- [Exercise details]
Set down, word for word, each line from the top of the data through the line that has "Task: Close the"; omit every picture.

- [Provided records]
----------------------------------------

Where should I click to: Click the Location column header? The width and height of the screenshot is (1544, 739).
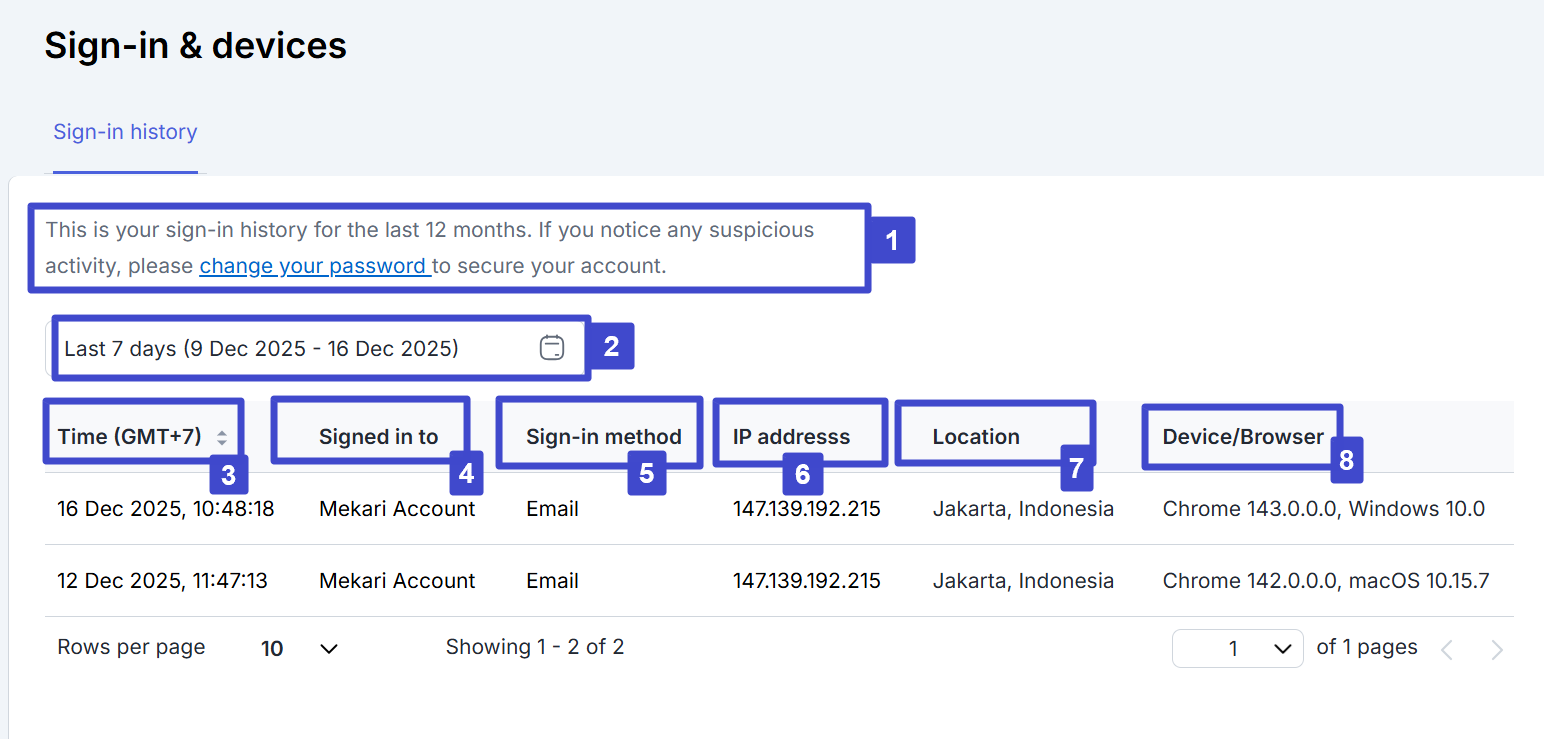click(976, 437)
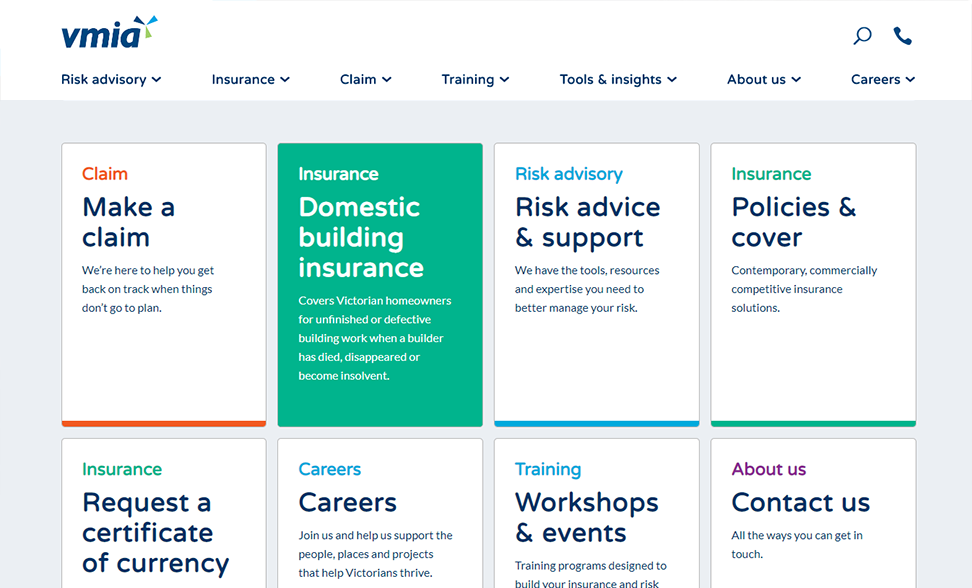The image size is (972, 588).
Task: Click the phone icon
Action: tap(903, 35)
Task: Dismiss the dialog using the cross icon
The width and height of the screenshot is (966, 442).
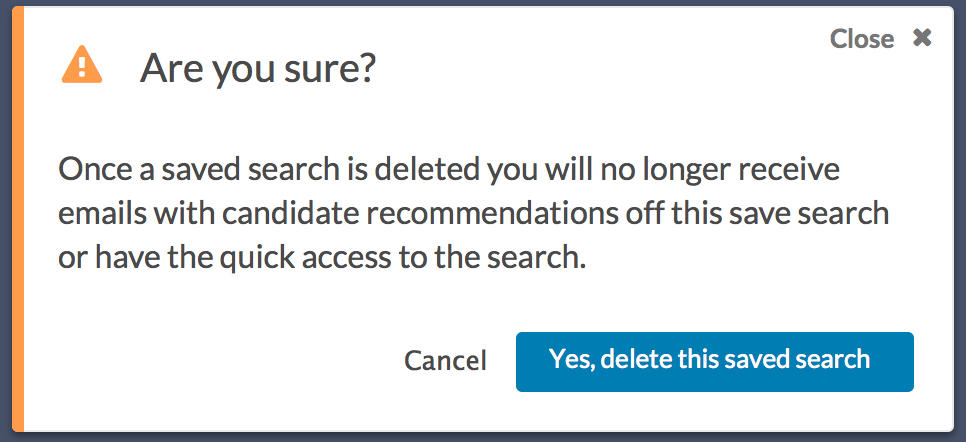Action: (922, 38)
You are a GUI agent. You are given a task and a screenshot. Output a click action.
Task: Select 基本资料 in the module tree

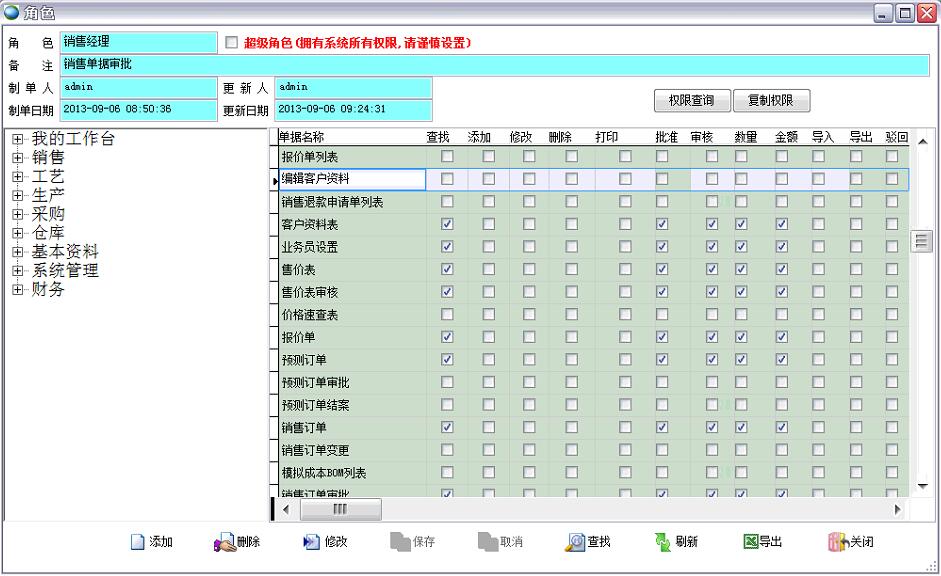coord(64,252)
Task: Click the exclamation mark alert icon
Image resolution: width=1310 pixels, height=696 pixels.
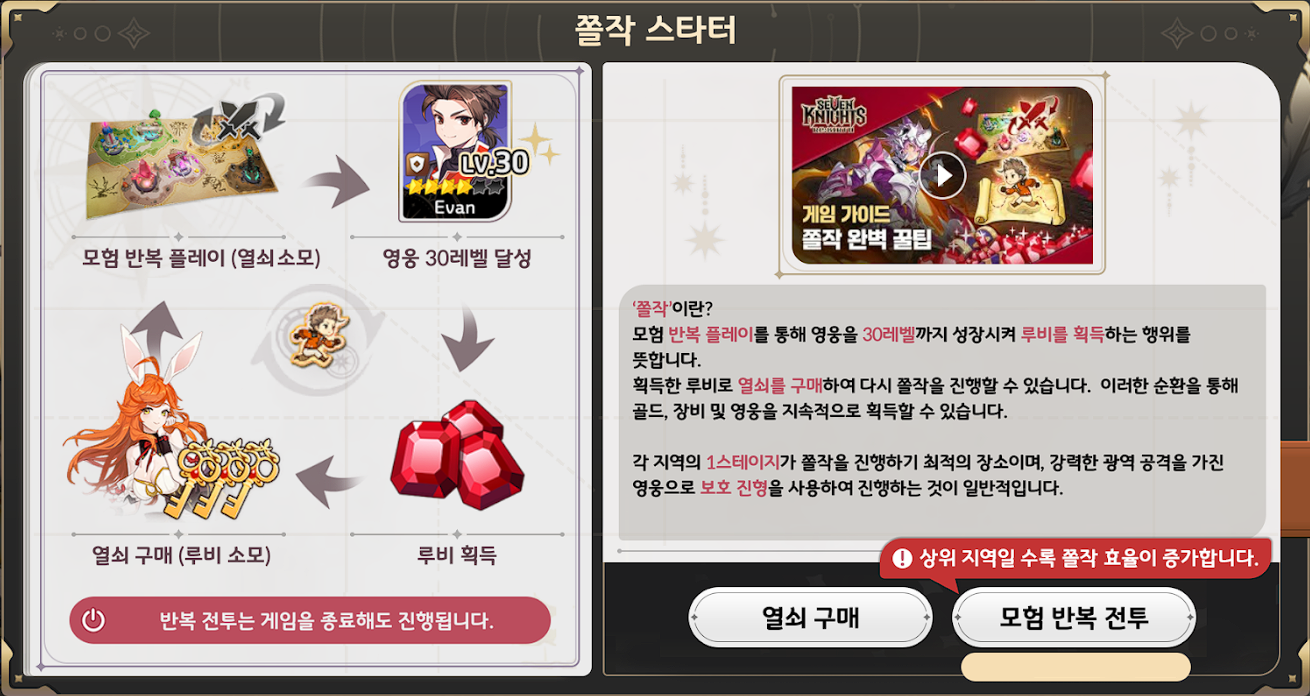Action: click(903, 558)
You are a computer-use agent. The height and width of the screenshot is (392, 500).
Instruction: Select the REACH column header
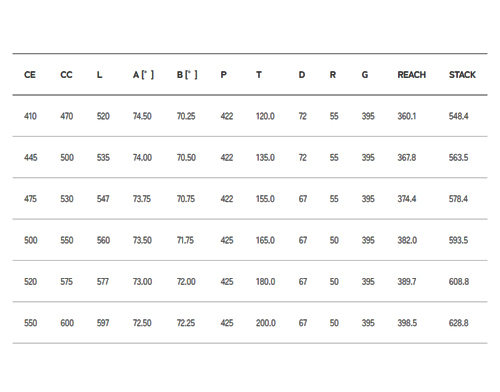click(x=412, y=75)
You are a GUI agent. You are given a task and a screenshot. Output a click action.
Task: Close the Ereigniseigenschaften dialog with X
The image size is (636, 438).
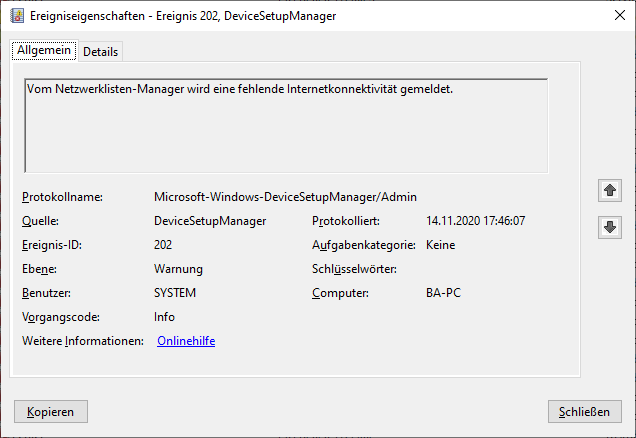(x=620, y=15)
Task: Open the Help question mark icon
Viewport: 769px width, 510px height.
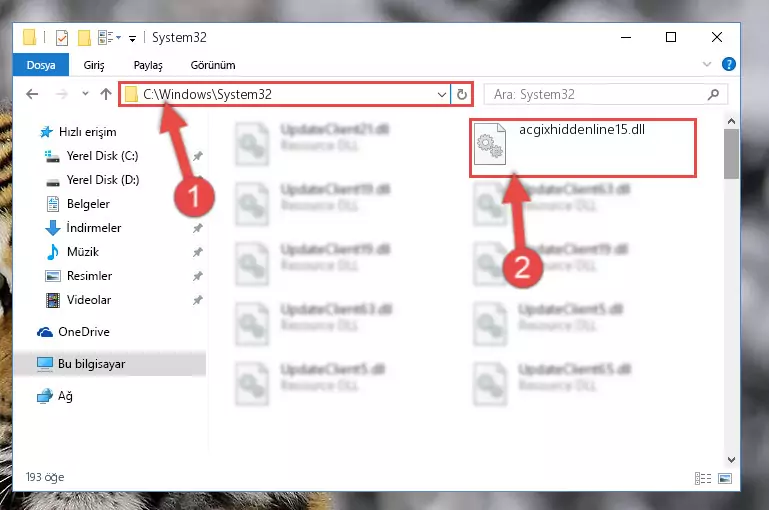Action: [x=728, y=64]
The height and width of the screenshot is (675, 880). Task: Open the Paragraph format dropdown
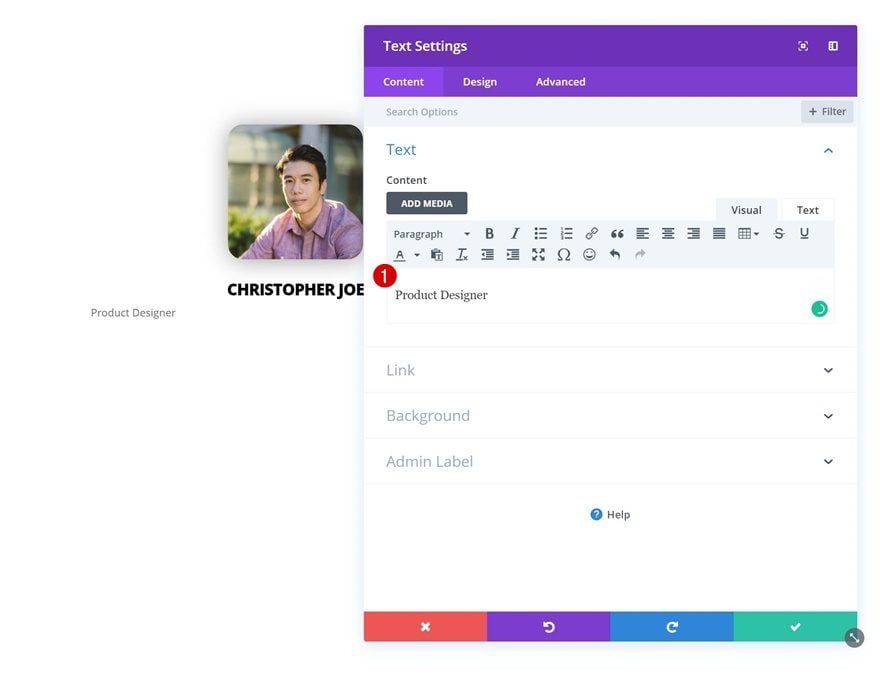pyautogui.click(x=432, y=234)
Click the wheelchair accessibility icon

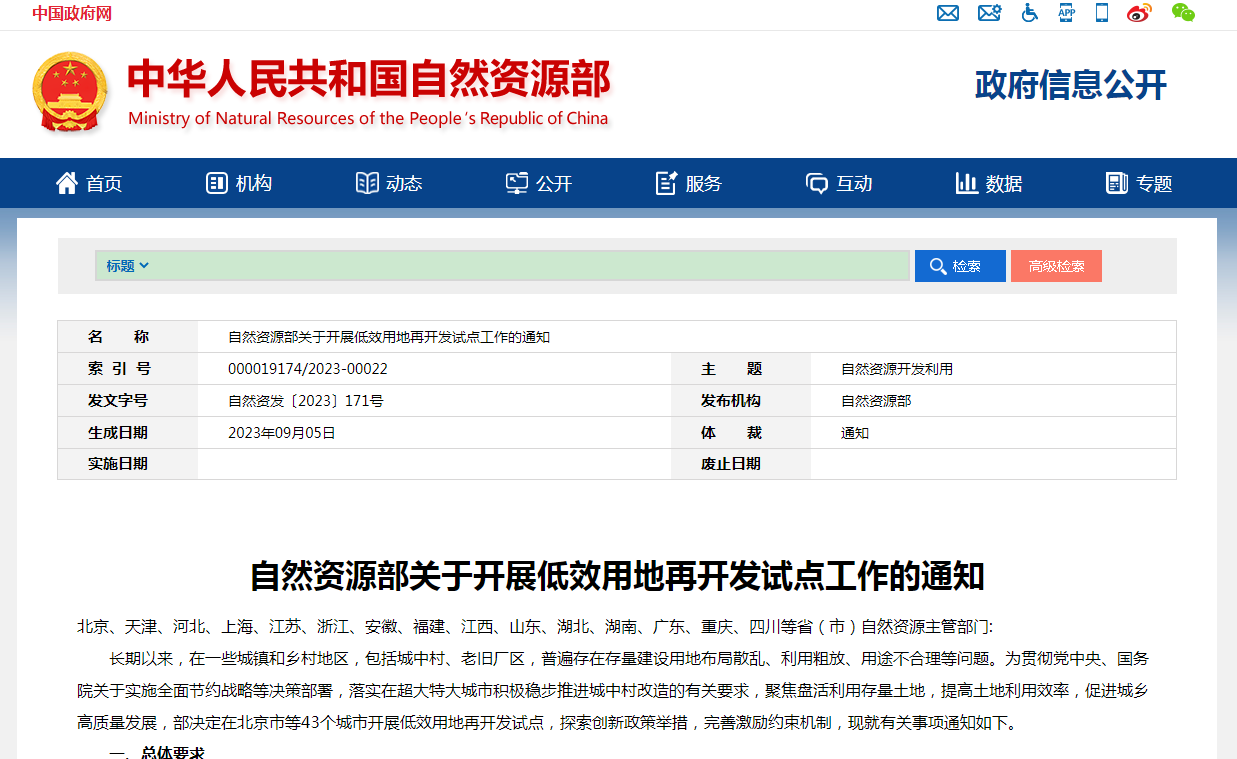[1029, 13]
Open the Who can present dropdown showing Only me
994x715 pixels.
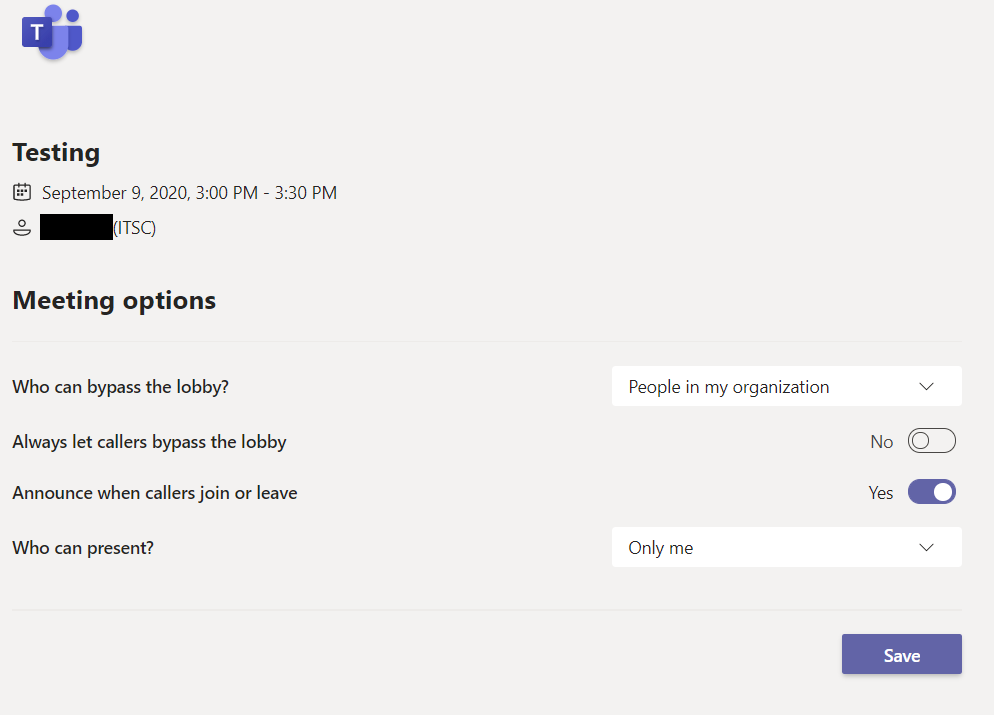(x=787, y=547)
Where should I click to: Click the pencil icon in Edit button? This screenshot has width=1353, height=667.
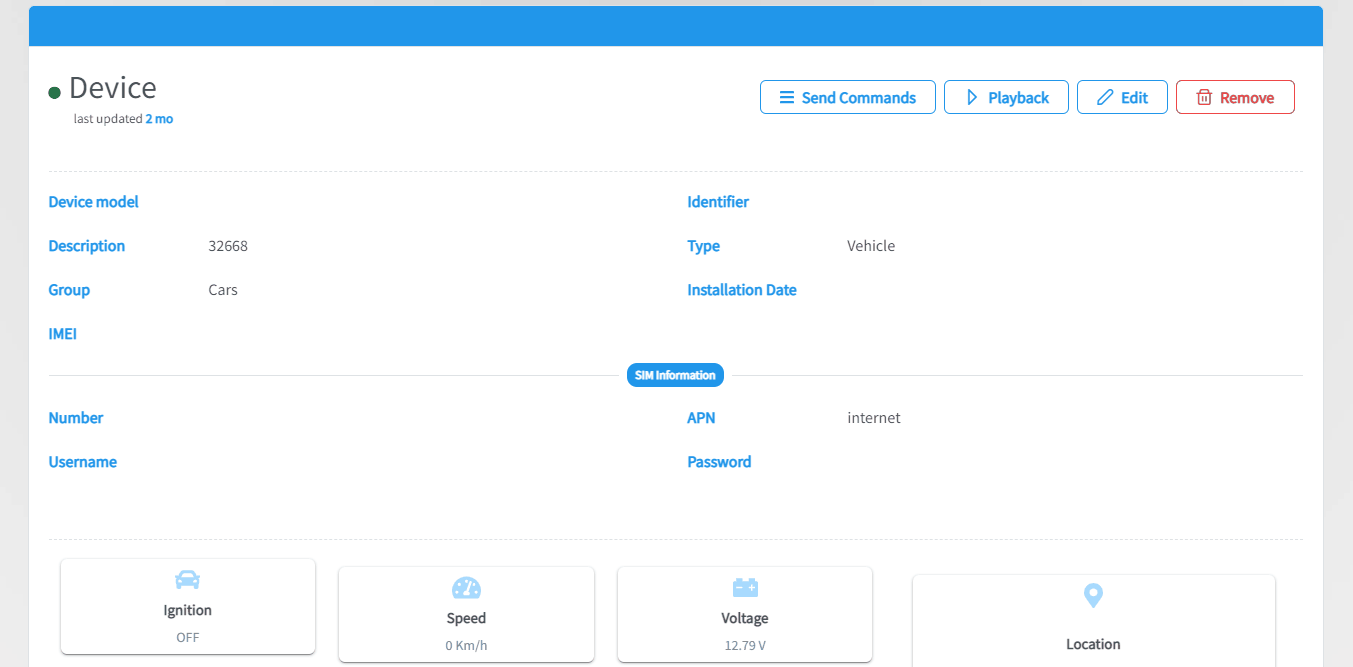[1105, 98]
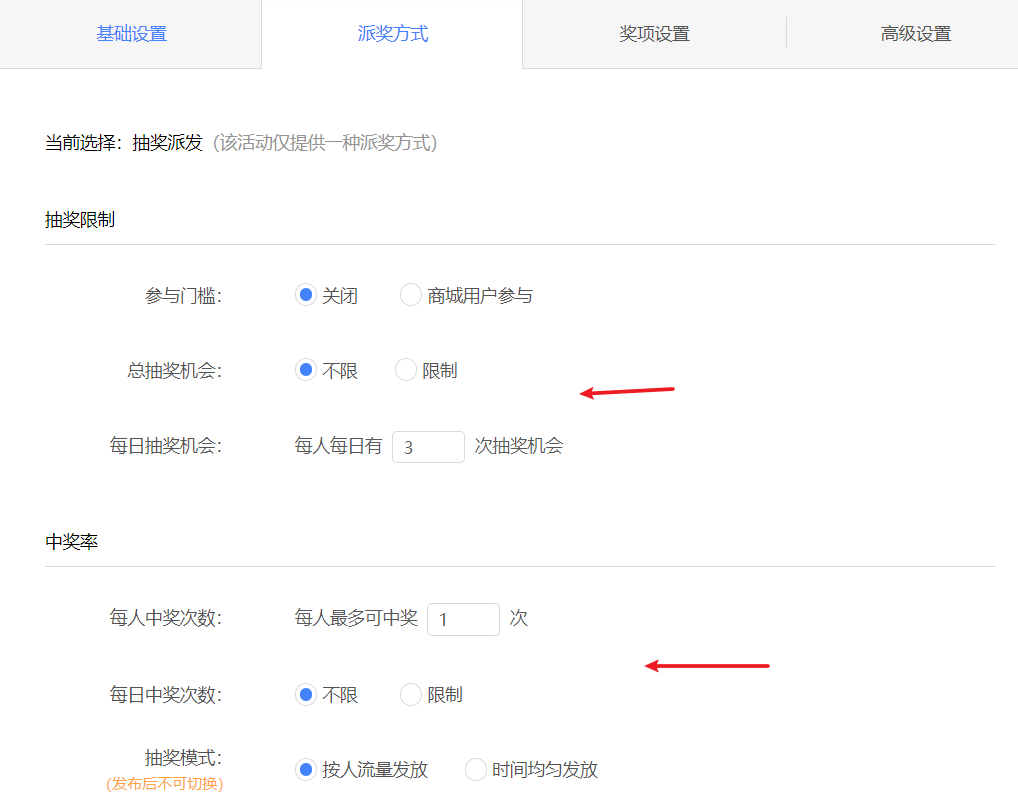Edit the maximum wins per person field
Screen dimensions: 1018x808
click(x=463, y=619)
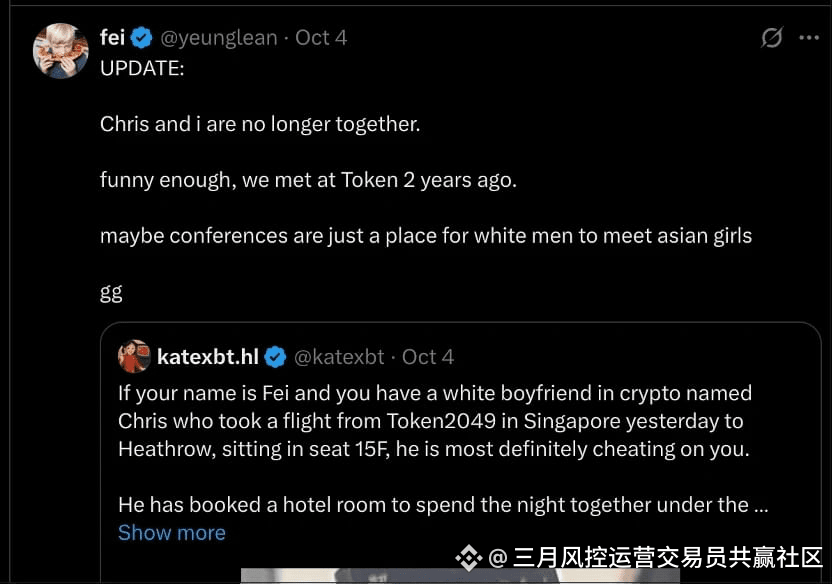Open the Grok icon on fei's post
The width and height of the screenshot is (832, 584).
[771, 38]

----------------------------------------

- [Your response]
Where should I click to: Click the Location column header? The width and height of the screenshot is (1544, 739).
click(976, 437)
The image size is (972, 588).
Task: Click the phone icon
Action: tap(903, 35)
Task: Dismiss the dialog using the cross icon
The width and height of the screenshot is (966, 442).
Action: (922, 38)
You are a GUI agent. You are given a task and a screenshot. Output a click action.
Task: Select 基本资料 in the module tree

coord(64,252)
Task: Click the exclamation mark alert icon
Image resolution: width=1310 pixels, height=696 pixels.
Action: click(903, 558)
You are a computer-use agent. The height and width of the screenshot is (392, 500).
Instruction: Select the REACH column header
click(x=412, y=75)
You are a GUI agent. You are given a task and a screenshot. Output a click action.
Task: Close the Ereigniseigenschaften dialog with X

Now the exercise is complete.